• DATA RECORDS:
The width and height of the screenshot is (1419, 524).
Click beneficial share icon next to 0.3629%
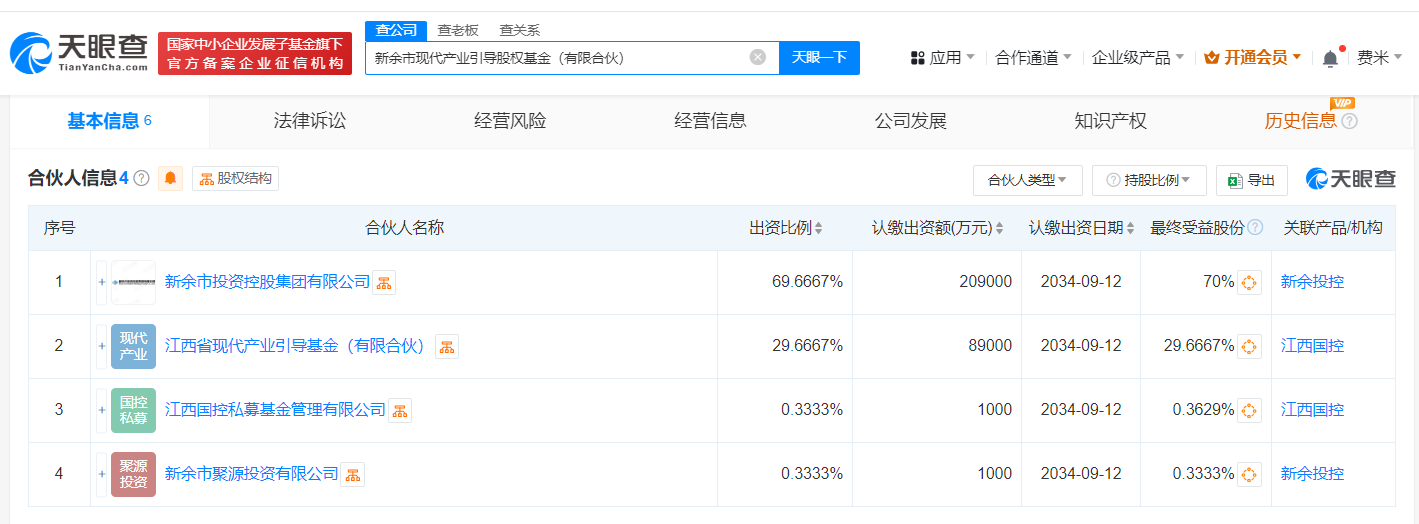point(1248,410)
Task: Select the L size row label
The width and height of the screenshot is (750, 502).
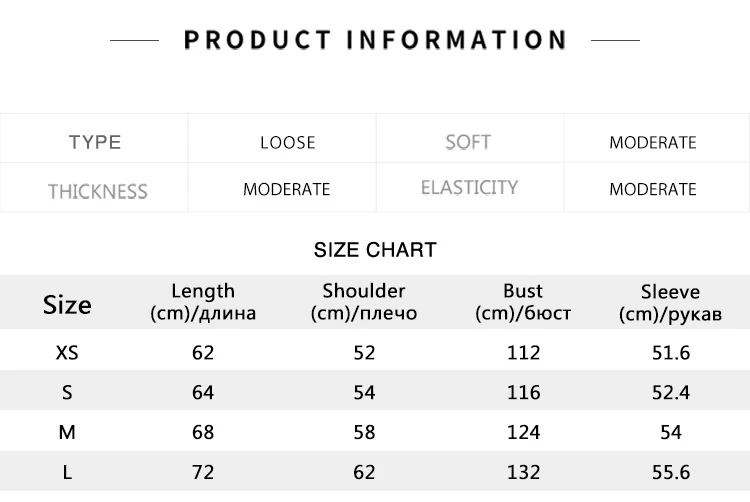Action: [x=67, y=472]
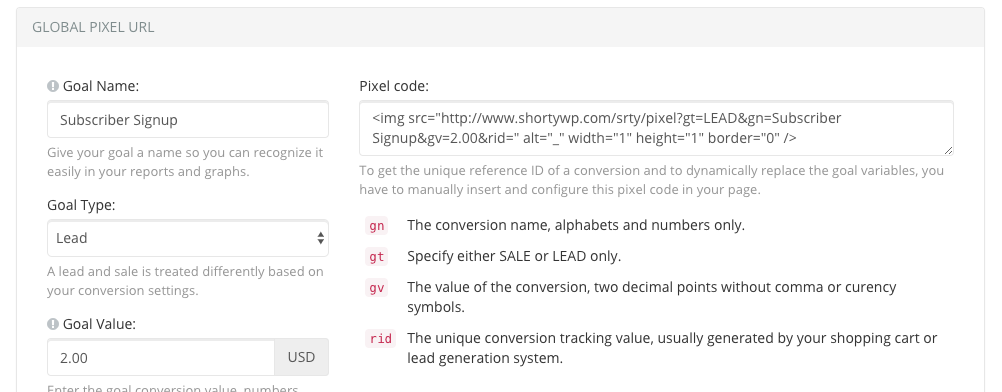Image resolution: width=1002 pixels, height=392 pixels.
Task: Click the Goal Type dropdown arrows
Action: [321, 238]
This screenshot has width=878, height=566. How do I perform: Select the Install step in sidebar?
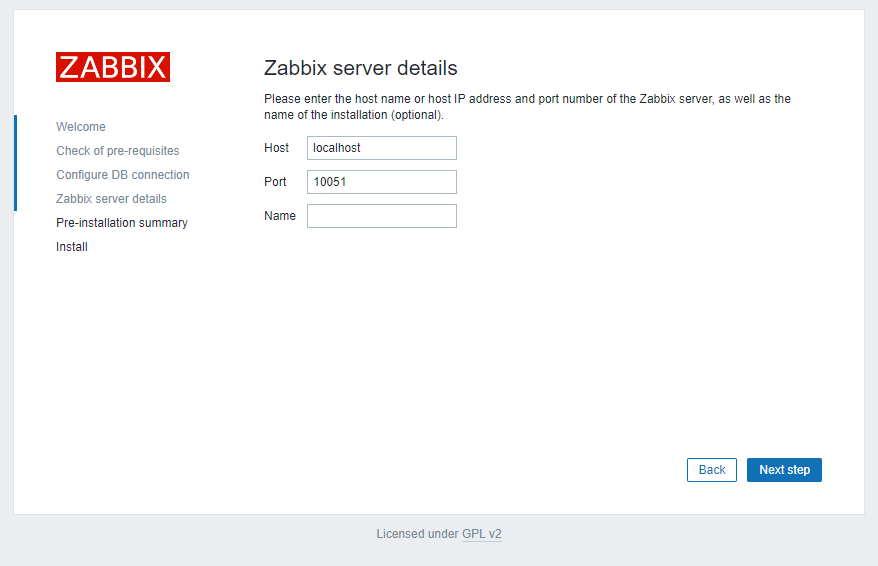(72, 247)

• REQUIRED ACTION:
Without the pictures, restate all of the entries above verbatim.

• RESULT BELOW:
The width and height of the screenshot is (1419, 524).
Click beneficial share icon next to 0.3629%
point(1248,410)
Task: Select the L size row label
The width and height of the screenshot is (750, 502).
Action: [x=67, y=472]
Image resolution: width=1002 pixels, height=392 pixels.
Task: Click the Goal Type dropdown arrows
Action: [321, 238]
This screenshot has width=878, height=566. How do I perform: Select the Install step in sidebar?
(72, 247)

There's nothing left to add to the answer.